Pope Francis goes back to being 'Dictator Pope'

Pope Francis has been credibly accused by Church dissidents of being a "dictator pope," a title which reportedly gets his goat, but well, he's living up to it with his latest move with the U.S. bishops.

According to the Daily Caller:

The U.S. Conference of Catholic Bishops (USCCB) planned to adopt new protocols to hold bishops accountable concerning sex abuse, but the Vatican halted their efforts Monday.

Cardinal Daniel DiNardo, president of the USCCB, announced Monday that the Vatican had instructed U.S. bishops to postpone their vote on adopting a new code of conduct for bishops, which would hold them accountable for committing or failing to report abuse, until a February meeting of bishops’ conference presidents from around the world in Rome. The Vatican also instructed them to delay their vote on establishing a lay commission to oversee investigations of reported clergy sexual abuse. 

“At the insistence of the Holy See, we will not be voting on the two action items,” DiNardo told the bishops, according to The Washington Post.

The bishops, who are a namby pamby bunch on traditional church morals and only get excited when the topic turns to 'justice' for illegal immigrants to break U.S. law by not having to live in their Catholic democracies back home, are trying to vote on mealy mouthed items such as a 'code of conduct for bishops' (You'd think they wouldn't have to be told if they got to the bishop level, but o.k.), and probably more important, the release of all documents surrounding the Cardinal Theodore McCarrick scandal.

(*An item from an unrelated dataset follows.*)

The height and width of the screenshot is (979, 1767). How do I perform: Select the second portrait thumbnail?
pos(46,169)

McCarrick of course is the one who bedded seminarians and then got involved with pederasty, engaging in all manner of abuse until the law caught up with him and he got safe haven in the Vatican. The latter is probably what's got the Vatican bothered, because, well, the Pope has been credibly accused by a former Vatican diplomat of covering up the McCarrick scandal and using McCarrick as his bishop-picker in some sort of lavender-mafia deal, and such documents might well show it.

As you may imagine, this isn't going over well with many Catholics and Catholic-watchers:

 

 

 

 

 

 

 

 

Because what we have here is a weak, feeble effort by U.S. bishops to clean up after the tremendous Church scandal involving abuses of children, and make the Church much better, and now the Vatican telling them - at the last minute no less - to not vote on it. Which of course makes the bishops look very weak, something they aren't supposed to be, given church hierarchy teachings. The other thing the Church has always supported has been allowing governance matters to take place at the lowest possible level of hierarchy, and well, this is a negation of that.

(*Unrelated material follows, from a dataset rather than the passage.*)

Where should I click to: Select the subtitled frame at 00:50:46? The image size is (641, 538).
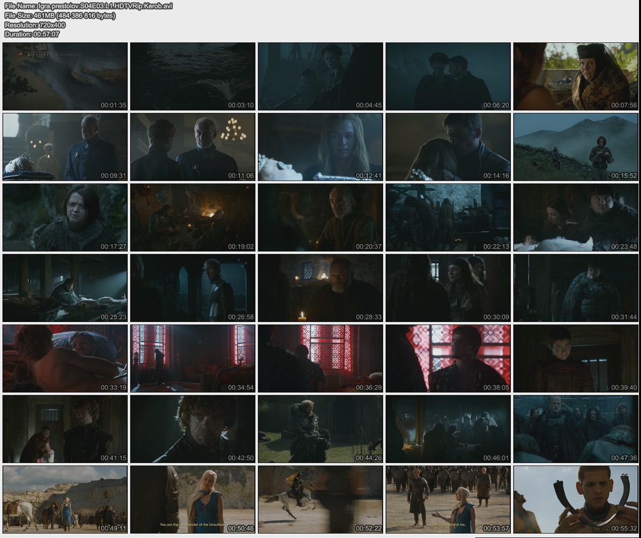[x=193, y=500]
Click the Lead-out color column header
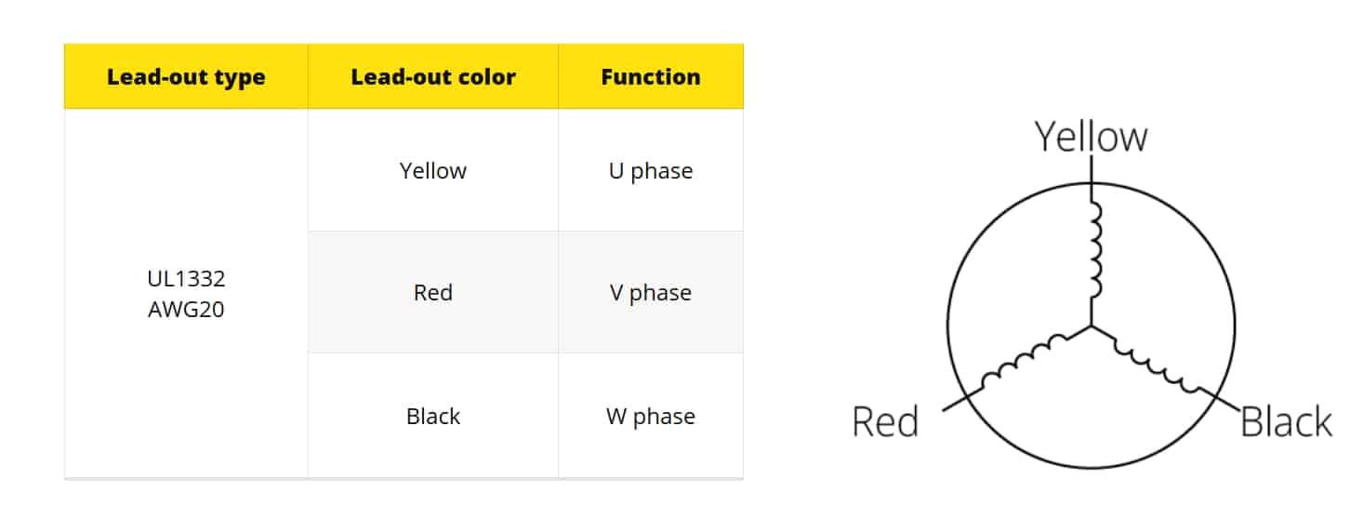The height and width of the screenshot is (532, 1363). click(433, 76)
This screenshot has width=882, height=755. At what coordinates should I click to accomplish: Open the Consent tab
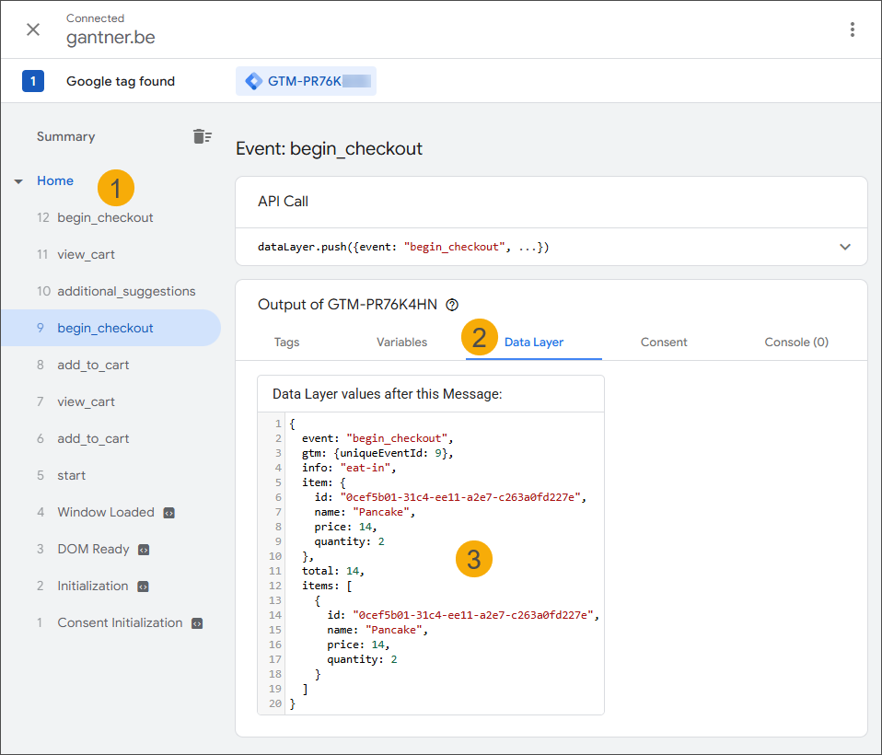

It's also an ironic negation, given that the Pope has effectively allowed China to pick the Church's bishops, while laying a hard hand down on U.S. bishops trying to do their jobs and enact tough new reforms.

What it looks like, and this is just speculation, is maybe McCarrick influencing the Pope to get these bishops out of the picture and replace them with other bishops of perhaps McCarrick's choosing. Could it be that bad? It's certainly a way to get bishops to vote the way the Vatican wants them to vote so that everything will be swept under the rug. If there is some better explanation, I am all ears. But as one of the commentators has said, the optics here are very bad.